I spent 2 days after hearing this pouring over every time women were mentioned in the Bible. My takeaway is a complete challenge to my faith. I do not see love for women in the Bible. I see women offered up to be raped, women held as "less than", and told to submit at all times, even when husbands are cruel or unfair. It appears to me that a suffering woman is pleasing to God. So that is my debate question: Is a suffering woman pleasing to God? Is that His desire?
Long ago culture was far worse.
Slavery was universal around the world. The poor were often left to beg and starve to death.
Women could be treated like chattel, and children also.
But this has changed. Why has more and more of humanity, far more than 2,000 years ago, began to do this --
"So in everything, do to others as you would have them do to you"
Why do many people now do this ideal?
Christ changed the world.
While Paul wrote in his epistles for even slaves to just remain slaves,
for women to remain in traditional roles at that time, and other things we now have moved past, what was Paul's goal at that time?
Paul wanted the slaves, the oppressed, women too, to show Christ to their owners, and convert them, and thus change the world one person at a time.
But, later, once the slave owner was converted, then, finally, a new relationship would arise, as shown in the very short, 1 page epistle Philemon.
So it is also with the changed situation in churches. Once the liberation of women would overwhelm the weak and uncertain faith of newly converted Jewish men 2,000 years ago. So, therefore, women were to remain in their traditional roles, for that time.
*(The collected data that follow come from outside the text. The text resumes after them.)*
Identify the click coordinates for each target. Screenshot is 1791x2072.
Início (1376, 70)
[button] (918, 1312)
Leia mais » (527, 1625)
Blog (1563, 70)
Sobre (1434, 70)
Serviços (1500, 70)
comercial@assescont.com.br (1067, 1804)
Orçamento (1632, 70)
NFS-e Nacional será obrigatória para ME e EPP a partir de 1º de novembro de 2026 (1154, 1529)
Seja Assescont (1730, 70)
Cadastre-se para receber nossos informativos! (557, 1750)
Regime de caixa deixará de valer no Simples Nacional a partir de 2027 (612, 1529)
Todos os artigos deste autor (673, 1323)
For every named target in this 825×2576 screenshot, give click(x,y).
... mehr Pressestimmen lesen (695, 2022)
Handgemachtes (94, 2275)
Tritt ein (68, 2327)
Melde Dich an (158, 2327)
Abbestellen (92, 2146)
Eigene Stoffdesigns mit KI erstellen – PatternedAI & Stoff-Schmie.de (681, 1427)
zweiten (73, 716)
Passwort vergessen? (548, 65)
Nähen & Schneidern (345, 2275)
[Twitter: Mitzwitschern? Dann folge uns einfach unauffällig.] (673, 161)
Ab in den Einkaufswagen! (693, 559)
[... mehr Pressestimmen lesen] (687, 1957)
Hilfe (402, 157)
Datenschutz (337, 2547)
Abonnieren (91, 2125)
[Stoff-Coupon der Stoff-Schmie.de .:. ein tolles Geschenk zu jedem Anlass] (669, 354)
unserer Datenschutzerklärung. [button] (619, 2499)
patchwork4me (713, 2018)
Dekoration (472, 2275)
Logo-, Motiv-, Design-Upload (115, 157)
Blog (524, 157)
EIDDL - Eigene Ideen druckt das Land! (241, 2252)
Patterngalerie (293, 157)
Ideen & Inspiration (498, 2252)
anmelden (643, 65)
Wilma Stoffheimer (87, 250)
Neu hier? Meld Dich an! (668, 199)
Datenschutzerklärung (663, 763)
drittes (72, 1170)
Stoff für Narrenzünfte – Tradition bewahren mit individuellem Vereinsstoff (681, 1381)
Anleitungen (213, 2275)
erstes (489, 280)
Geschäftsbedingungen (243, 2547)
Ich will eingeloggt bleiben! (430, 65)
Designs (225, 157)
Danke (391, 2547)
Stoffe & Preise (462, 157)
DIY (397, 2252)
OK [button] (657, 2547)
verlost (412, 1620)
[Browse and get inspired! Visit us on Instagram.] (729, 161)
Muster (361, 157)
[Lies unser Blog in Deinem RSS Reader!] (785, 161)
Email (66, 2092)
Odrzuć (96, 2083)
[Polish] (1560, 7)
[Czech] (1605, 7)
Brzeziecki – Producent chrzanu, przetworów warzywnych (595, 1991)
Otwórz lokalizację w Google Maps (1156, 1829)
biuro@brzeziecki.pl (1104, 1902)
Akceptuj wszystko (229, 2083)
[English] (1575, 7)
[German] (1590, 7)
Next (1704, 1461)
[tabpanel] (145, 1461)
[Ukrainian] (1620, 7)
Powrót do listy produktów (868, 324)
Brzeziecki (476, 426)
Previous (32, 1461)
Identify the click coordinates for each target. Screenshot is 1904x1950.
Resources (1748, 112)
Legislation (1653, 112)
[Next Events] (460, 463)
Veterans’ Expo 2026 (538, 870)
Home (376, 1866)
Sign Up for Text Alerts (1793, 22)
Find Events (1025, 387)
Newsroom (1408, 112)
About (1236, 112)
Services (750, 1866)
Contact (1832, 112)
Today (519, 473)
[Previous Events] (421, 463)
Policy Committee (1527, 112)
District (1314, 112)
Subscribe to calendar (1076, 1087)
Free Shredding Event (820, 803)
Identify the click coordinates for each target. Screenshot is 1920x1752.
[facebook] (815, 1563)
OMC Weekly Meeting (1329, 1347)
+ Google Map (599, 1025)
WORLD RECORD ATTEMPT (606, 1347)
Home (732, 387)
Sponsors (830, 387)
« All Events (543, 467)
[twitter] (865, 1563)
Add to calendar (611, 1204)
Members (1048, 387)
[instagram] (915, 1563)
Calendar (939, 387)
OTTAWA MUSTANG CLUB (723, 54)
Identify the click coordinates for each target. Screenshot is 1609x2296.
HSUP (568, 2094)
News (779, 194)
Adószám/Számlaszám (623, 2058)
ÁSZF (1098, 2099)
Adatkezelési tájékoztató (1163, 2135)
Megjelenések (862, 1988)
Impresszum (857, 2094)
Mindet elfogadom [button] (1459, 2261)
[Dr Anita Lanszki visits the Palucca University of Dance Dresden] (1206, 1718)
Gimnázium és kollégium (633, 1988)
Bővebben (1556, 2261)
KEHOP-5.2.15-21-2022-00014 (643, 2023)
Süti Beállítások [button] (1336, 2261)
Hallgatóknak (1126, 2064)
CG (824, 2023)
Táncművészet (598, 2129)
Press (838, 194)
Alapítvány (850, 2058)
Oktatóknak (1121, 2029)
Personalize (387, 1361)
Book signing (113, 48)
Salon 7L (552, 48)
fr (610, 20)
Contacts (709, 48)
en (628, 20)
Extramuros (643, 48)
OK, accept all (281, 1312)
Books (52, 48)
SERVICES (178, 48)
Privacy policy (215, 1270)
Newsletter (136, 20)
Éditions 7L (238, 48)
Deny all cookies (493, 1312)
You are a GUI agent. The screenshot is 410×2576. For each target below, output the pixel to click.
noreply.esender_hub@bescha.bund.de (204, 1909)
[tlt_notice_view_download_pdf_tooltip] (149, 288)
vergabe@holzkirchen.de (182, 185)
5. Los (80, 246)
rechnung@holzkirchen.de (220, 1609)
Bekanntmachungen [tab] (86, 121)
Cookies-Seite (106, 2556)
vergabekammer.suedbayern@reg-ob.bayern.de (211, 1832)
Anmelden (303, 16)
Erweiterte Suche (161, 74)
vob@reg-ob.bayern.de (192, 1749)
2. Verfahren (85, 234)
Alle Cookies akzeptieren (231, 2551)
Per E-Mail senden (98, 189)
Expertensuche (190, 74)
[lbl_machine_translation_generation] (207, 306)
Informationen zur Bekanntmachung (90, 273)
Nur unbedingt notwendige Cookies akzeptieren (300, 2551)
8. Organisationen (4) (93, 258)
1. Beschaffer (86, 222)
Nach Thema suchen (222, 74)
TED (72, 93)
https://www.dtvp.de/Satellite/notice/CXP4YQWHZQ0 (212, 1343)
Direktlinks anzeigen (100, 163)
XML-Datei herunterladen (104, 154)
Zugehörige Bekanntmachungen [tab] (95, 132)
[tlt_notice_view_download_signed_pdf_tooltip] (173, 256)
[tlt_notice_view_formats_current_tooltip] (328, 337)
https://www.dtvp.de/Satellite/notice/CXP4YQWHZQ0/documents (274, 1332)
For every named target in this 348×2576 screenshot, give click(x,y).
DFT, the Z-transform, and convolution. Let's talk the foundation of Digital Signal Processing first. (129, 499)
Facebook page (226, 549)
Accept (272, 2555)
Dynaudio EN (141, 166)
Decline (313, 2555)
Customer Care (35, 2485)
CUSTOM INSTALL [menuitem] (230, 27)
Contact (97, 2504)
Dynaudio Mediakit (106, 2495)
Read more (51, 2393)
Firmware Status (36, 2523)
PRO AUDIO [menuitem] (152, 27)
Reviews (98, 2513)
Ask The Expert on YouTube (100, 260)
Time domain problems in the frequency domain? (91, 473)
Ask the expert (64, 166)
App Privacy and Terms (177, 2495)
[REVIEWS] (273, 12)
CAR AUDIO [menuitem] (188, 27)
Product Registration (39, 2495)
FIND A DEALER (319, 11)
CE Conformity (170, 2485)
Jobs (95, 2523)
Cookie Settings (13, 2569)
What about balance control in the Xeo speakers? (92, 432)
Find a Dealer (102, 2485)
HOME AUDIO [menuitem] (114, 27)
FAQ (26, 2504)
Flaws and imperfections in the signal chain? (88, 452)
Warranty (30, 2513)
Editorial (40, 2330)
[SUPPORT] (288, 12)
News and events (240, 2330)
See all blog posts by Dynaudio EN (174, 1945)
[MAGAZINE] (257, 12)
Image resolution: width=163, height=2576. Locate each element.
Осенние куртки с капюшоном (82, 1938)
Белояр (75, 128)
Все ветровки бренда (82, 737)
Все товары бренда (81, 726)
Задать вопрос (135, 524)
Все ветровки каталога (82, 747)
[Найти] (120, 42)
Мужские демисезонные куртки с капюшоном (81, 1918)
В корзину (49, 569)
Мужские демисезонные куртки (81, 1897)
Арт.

Now....it's different. Now the only kinds of things 99% of Christian women might need to consider is merely to not dress in too seductive a manner, for example. Just modesty, for both genders, that virtue. They don't have to be silent now to help prejudiced men of weak faith. Not anymore. None of us should be argumentative, but
a woman can now lead a service without destroying the faith of any men, because now we no longer have slaves as the norm, nor oppression of women as the norm.
Change from within, over time. Through Christ.
That's how we got here. That's how our culture is so improved over 2,000 years ago.